The new transducer being advertised by Philips for their iU22 ultrasound system may make this suggestion less important (I don’t know—I have not used it). In time, it is likely that all machines will do a better job of imaging in the obese patient, but there is, for now, an enormous difference in the quality of imaging between thin and obese patients.
Because of this problem, there is a great likelihood that something will be missed in the obese gravida. I also tend to have less confidence in fetal biometry in this population, particularly in the third trimester.
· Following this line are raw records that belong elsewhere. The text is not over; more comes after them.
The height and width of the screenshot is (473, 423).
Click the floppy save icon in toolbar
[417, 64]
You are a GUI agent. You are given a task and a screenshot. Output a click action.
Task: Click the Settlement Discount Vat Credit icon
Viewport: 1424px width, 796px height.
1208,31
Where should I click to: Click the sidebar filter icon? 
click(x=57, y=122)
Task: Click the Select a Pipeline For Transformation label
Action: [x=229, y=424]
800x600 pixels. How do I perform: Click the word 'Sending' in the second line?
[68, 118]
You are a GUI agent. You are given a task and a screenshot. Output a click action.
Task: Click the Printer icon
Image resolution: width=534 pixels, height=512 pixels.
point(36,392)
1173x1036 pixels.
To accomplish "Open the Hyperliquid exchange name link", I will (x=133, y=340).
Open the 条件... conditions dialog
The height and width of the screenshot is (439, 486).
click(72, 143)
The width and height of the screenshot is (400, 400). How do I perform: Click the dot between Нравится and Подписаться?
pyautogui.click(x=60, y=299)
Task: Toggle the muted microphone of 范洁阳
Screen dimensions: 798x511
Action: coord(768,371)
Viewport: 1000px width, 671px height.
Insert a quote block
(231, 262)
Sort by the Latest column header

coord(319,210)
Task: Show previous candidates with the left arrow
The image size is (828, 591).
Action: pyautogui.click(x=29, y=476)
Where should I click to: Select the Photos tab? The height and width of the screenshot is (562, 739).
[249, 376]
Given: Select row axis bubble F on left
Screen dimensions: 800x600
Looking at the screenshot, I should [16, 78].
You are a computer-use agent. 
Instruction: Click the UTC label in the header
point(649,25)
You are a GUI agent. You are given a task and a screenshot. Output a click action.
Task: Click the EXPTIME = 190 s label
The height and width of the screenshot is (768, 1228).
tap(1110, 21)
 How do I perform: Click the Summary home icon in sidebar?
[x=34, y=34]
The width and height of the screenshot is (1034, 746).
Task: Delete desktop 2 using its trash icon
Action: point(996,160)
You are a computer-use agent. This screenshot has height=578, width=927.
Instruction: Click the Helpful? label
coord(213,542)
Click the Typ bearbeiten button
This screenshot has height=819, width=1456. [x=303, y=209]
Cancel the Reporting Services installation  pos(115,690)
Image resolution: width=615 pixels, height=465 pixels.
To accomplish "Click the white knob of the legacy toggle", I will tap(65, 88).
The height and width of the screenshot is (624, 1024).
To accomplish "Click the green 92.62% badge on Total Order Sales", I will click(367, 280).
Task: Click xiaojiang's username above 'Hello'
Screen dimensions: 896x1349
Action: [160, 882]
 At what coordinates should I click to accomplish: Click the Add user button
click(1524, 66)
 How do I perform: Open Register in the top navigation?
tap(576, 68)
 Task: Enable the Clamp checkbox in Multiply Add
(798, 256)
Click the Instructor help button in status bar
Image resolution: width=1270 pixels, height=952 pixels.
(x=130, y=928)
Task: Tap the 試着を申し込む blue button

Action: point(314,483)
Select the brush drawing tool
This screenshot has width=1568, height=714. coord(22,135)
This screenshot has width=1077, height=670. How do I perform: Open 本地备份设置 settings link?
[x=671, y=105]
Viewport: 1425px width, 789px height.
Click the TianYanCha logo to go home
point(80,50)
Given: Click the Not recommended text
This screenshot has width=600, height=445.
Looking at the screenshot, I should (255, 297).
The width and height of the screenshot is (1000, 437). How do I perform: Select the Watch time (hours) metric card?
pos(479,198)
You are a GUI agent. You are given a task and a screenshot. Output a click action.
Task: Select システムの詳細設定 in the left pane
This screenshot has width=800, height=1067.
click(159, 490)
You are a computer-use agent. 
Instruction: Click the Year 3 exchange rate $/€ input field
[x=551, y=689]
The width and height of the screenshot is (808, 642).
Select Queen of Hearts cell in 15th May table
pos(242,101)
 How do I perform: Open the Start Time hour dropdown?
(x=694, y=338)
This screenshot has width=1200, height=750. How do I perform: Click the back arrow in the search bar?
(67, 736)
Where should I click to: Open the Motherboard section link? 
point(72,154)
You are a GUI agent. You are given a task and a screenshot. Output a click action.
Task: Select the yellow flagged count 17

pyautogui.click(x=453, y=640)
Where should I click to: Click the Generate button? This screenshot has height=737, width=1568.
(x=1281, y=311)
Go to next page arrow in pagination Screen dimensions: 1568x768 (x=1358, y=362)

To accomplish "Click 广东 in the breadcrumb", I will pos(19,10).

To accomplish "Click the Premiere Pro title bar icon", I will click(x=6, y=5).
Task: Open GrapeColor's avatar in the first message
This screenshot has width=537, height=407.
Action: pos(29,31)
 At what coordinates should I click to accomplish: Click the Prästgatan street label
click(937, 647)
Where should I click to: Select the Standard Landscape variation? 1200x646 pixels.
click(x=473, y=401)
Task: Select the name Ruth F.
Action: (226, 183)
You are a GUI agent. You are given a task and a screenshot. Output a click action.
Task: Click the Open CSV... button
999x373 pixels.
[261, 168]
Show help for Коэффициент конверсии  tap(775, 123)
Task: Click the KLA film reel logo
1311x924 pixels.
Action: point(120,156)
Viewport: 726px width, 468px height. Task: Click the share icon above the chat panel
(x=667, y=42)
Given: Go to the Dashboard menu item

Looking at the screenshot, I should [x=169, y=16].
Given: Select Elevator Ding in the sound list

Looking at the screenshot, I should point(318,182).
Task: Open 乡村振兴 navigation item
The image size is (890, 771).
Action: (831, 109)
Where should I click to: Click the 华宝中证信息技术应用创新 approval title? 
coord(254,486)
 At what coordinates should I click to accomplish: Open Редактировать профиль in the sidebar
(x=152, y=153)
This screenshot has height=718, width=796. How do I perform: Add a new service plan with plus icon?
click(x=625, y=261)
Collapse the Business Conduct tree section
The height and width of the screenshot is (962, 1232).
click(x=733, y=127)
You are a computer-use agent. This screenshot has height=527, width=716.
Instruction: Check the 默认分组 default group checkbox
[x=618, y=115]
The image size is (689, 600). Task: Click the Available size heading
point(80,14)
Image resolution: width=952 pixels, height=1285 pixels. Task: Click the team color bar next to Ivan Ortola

Joseph A. Worrall, MD, RDMS
How to reduce wound dehiscence in obese gravidas
Congratulations on the excellent articles on obesity in pregnancy. When it comes to closing the abdominal wound in extremely obese women who require cesarean delivery, I suggest retention sutures of #5 (or #4) Mersilene, which I have used for more than 40 years.
I close the parietal peritoneum, then insert the sutures (without tying them) through the rectus abdominis, rectus fascia, subcutaneous fat, and skin. I then close each anatomic layer. After closing the skin, I tie each retention suture moderately tightly and apply a sterile dressing. I remove the staples on postop day 5 or 6 and the retention sutures 48 hours later.
I have never encountered wound dehiscence using this technique. (By the way, until 1982, I had to use heavy thread or nylon sutures.)
Peter M. Zablotsky, MD
Look for vitamin D deficiency
Another deficiency to screen for in the obese gravida is vitamin D. Measurement of 25-OH vitamin D should be routine in this at-risk population.
John Lewis, MD
Dr. Phillips and Dr. Henderson respond:
Dr. Worrall makes a good point. The fetal anomaly screen can be challenging to perform in the obese patient; waiting until after 20 weeks’ gestation can help improve visualization. In some cases, however, adequate visualization may never be achieved, and some anatomy may be incompletely evaluated.
In a study in 1990, Wolfe and colleagues found complete ultrasonographic (US) visualization to be 14.5% lower in women who had a body mass index above 36.1 Some have used transumbilical US (using a transvaginal probe) in an attempt to improve visualization.
Dr. Zablotsky’s pearl is useful. We like to use a long-lasting absorbable monofilament suture, such as PDS, on the fascia for added support.
Dr. Lewis is correct that vitamin D is an important screen, especially in women who are vegetarian or who have minimal sun exposure.